_Requirement_. Copy out the lines of data starting at the line containing "Viewport: 1389px width, 868px height." and ending at the line containing "Open the More options", and reproduce them verbatim.

_Dataset entries_.
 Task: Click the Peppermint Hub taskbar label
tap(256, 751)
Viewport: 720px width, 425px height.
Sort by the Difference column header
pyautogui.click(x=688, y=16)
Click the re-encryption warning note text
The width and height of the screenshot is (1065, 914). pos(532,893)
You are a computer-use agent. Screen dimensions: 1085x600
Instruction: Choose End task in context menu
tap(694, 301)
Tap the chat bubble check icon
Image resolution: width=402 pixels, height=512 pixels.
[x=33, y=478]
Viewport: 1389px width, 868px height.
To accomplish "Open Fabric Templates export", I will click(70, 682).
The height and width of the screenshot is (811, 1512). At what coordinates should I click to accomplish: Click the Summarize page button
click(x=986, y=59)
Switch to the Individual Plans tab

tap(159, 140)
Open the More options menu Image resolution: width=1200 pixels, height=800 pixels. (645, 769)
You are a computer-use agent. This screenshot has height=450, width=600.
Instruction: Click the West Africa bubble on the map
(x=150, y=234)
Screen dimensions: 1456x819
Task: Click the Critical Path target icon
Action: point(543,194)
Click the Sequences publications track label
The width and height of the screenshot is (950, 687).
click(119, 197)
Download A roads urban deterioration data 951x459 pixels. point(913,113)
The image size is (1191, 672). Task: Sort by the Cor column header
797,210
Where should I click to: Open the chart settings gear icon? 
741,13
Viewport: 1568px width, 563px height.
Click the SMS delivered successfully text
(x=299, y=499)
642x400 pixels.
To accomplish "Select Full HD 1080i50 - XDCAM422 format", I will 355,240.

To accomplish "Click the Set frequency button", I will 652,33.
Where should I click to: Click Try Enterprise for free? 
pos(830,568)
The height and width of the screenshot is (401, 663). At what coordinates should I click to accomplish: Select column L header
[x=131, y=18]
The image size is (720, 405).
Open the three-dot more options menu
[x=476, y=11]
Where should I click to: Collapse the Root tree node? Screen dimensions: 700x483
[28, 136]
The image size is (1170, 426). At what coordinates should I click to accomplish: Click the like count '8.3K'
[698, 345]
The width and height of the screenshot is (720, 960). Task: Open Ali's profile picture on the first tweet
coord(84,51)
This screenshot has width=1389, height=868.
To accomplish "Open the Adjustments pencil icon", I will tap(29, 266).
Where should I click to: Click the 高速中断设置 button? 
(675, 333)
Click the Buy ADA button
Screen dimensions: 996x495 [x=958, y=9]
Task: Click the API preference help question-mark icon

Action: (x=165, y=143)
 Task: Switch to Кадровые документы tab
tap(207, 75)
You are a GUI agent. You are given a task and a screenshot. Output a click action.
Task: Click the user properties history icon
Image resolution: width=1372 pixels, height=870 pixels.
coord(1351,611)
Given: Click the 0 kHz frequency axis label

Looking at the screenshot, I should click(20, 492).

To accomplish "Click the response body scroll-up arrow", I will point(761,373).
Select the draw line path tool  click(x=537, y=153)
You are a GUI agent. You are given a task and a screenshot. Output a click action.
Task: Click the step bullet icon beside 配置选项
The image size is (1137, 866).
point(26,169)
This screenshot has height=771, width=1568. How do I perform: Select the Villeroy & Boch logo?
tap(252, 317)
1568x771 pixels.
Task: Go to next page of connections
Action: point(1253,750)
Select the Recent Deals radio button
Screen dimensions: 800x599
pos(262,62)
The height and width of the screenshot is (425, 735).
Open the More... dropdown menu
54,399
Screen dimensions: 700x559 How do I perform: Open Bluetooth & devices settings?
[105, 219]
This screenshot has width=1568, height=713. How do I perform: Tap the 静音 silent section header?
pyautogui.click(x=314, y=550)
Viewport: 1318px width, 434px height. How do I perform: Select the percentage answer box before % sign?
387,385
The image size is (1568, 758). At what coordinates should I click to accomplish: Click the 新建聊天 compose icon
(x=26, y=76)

_Correct output_.
Viewport: 1389px width, 868px height.
To accomplish "Open Fabric Templates export", I will click(70, 682).
The height and width of the screenshot is (811, 1512). At what coordinates should I click to accomplish: Click the Summarize page button
click(x=986, y=59)
Switch to the Individual Plans tab

tap(159, 140)
Open the More options menu Image resolution: width=1200 pixels, height=800 pixels. (645, 769)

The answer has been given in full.